O presidente brasileiro, Jair Bolsonaro, declarou esta sexta-feira que as recentes mudanças e demissões no seu executivo se devem à inexperiência do Governo, reconhecendo "problemas na articulação política", de acordo com a imprensa local.

"Depois de fazermos as coisas, compreendemos que podíamos ter feito melhor ou não ter cometido aquele erro. Quando nós montámos [o Governo] , num primeiro momento, [por] inexperiência nossa, tivemos de fazer algumas mudanças nas funções de cada um, que não deram certo. Então, em grande parte, retornámos ao que era feito no Governo anterior", declarou Jair Bolsonaro, citado pela imprensa brasileira.

Através da sua conta na rede social Twitter, Bolsonaro anunciou hoje que o advogado e polícia militar reformado Jorge Francisco de Oliveira será o novo ministro da Secretaria-Geral da Presidência.
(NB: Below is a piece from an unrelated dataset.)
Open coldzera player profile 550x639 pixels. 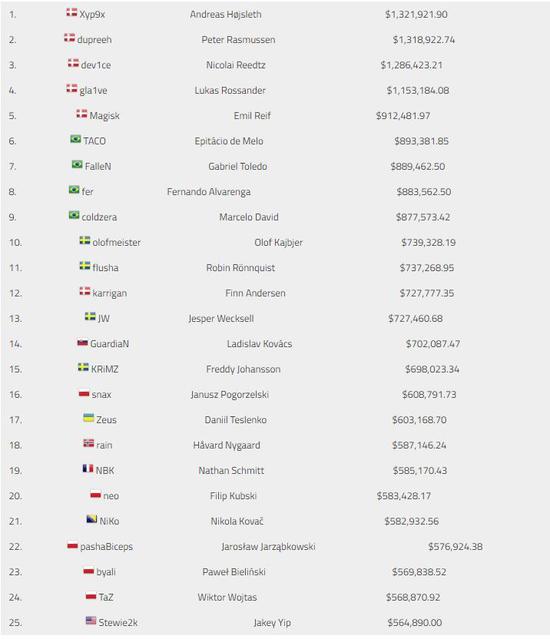tap(99, 217)
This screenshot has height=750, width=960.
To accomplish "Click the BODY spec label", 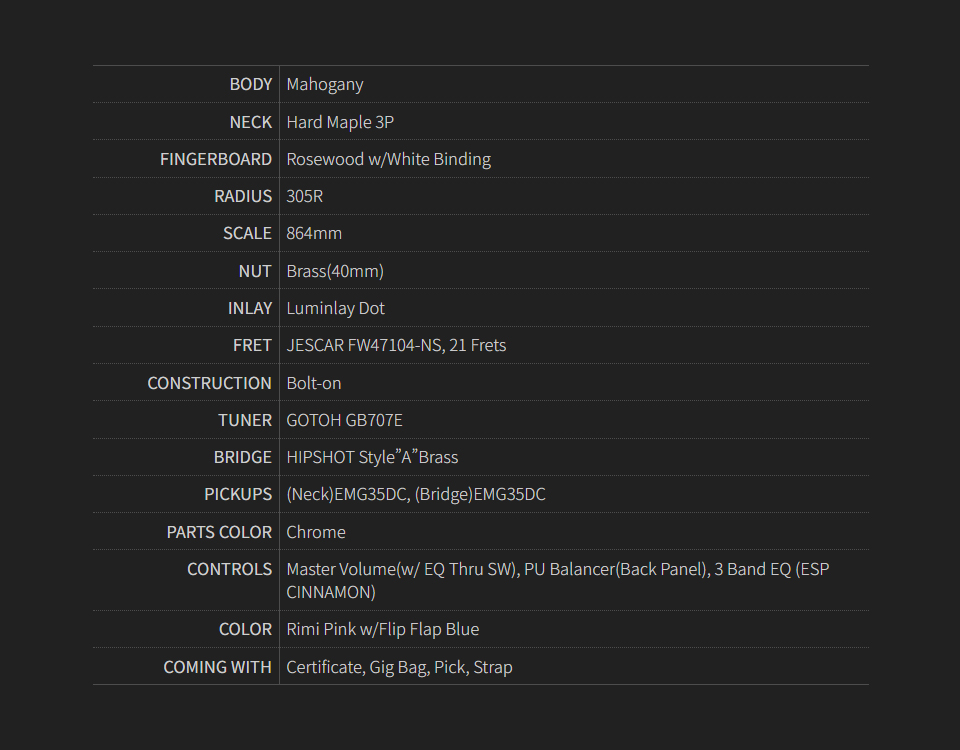I will click(x=250, y=84).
Até agora, o cargo era ocupado pelo general Floriano Peixoto, que foi transferido para a presidência dos Correios.

Jorge Francisco de Oliveira será o terceiro ministro a ocupar a pasta, que já foi dirigida por Gustavo Bebianno, responsável pela campanha de Bolsonaro nas presidenciais e que foi demitido depois da divulgação de denúncias sobre candidaturas fantasma no Partido Social Liberal (PSL), e pelo general Floriano Peixoto, agora transferido para os Correios.
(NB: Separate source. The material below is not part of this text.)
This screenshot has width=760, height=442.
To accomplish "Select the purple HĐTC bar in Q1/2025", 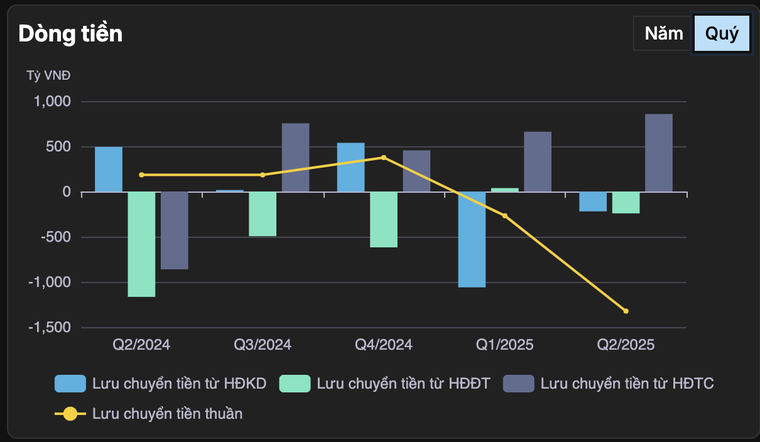I will [537, 161].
A "transferência" do general Floriano Peixoto para os Correios ocorreu depois de Bolsonaro ter anunciado a demissão do também general Juarez Cunha, que presidia à empresa estatal, na semana passada num pequeno-almoço com jornalistas.

Na semana anterior, Bolsonaro já tinha anunciado outras mudanças no seu executivo, demitindo o ministro da Secretaria de Governo (Segov), general Carlos dos Santos Cruz, e substituindo-o por outro militar, o general Luiz Eduardo Ramos Baptista Pereira.

De acordo com a imprensa, a decisão foi atribuída a uma "falta de alinhamento político-ideológico" e confrontos com outros elementos do próprio executivo.

Santos Cruz tornou-se, assim, o terceiro ministro a deixar o executivo em menos de seis meses de gestão liderada por Jair Bolsonaro, após a exoneração dos responsáveis pelas pastas da Secretaria-Geral, Gustavo Bebianno, e da Educação, Ricardo Vélez.

Jair Bolsonaro transferiu ainda a função da "articulação política do Governo" para a Segov, retirando-a da alçada do ministro da Casa Civil, Onyx Lorenzoni.

A troca foi confirmada através de uma medida provisória assinada por Bolsonaro na passada quarta-feira.

Questionado se Onyx Lorenzoni ficaria enfraquecido com a mudança, Bolsonaro respondeu negativamente, anunciando que, em compensação, o ministro ficará encarregado do Programa de Parcerias de Investimentos (PPI), que tem por objetivo concluir obras inacabadas.

"A função do Onyx é a mais complicada que temos aqui. Eu entendo que nós adequámos agora, passando o PPI para o Onyx. Ele está fortalecido, no meu entender. Aqui não há ministro fraco ou forte. Todo a gente tem de jogar junto nesta equipa", declarou o chefe de Estado aos jornalistas.